** Data records **

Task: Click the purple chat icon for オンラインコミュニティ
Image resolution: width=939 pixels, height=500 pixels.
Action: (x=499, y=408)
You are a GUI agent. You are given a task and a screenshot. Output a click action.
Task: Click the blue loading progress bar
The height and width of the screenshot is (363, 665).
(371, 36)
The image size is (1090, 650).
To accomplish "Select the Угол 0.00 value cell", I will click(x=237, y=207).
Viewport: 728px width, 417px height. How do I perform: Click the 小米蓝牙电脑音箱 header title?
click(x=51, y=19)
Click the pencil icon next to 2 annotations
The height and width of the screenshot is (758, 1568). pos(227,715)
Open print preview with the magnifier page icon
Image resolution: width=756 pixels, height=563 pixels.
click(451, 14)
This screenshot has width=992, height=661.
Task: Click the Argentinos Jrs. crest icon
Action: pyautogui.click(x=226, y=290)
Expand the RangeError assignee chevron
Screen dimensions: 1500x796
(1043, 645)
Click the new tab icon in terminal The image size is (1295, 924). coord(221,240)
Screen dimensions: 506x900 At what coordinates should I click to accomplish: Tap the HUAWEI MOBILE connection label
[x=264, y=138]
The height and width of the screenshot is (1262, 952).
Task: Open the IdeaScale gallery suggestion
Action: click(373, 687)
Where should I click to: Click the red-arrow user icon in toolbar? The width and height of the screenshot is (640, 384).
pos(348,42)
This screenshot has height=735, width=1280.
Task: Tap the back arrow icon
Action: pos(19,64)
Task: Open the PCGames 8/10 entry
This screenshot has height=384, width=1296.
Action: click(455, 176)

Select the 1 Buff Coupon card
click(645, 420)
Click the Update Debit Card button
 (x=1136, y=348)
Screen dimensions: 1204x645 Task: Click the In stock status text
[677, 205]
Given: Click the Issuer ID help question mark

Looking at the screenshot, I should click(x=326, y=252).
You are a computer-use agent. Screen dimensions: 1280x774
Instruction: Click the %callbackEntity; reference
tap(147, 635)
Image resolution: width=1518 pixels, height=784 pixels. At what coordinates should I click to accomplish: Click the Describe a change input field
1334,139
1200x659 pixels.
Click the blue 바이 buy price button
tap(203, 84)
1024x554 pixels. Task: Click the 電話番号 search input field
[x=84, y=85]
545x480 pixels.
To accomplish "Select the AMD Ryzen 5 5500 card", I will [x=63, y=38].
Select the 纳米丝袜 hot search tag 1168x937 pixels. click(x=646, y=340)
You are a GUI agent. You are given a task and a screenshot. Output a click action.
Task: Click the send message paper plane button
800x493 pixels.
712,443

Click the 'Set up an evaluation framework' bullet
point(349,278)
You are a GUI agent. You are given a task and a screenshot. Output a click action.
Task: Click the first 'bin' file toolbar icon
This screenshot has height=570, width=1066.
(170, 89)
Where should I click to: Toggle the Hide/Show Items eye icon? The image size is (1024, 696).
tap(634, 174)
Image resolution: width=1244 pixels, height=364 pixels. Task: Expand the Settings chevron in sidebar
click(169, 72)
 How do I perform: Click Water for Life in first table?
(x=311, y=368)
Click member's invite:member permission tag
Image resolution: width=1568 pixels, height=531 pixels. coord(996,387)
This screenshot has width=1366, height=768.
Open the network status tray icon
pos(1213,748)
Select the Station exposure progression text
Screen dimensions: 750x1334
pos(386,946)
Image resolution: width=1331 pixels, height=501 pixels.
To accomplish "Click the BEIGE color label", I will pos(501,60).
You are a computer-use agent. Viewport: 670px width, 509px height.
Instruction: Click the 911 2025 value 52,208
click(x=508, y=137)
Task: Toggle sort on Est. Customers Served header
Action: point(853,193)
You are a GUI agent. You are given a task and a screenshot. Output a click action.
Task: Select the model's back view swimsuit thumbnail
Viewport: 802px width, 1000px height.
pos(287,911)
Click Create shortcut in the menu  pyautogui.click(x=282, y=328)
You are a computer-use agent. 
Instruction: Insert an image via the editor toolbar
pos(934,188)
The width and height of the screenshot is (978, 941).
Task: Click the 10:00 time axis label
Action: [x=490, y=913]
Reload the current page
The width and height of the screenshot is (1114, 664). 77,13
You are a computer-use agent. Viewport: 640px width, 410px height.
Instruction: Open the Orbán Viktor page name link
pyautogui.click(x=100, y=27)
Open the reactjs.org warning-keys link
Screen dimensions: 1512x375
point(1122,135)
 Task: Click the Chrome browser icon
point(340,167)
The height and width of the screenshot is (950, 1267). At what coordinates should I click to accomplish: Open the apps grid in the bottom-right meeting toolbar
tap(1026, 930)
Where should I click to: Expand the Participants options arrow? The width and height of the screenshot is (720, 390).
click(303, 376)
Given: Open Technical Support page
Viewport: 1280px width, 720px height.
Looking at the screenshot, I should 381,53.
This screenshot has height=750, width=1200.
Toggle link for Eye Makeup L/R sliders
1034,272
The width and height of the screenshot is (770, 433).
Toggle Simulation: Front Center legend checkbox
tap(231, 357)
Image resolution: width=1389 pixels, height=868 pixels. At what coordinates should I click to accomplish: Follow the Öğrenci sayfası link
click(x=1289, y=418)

** What you have to do **
Beginning at the line that holds "Where should I click to: Expand", write out word for word each line through the end of the records.

** Answer for the task **
Where should I click to: Expand the Participants options arrow? The width and height of the screenshot is (720, 390).
click(303, 376)
Given: Open Technical Support page
Viewport: 1280px width, 720px height.
Looking at the screenshot, I should 381,53.
This screenshot has height=750, width=1200.
Toggle link for Eye Makeup L/R sliders
1034,272
The width and height of the screenshot is (770, 433).
Toggle Simulation: Front Center legend checkbox
tap(231, 357)
Image resolution: width=1389 pixels, height=868 pixels. At what coordinates should I click to accomplish: Follow the Öğrenci sayfası link
click(x=1289, y=418)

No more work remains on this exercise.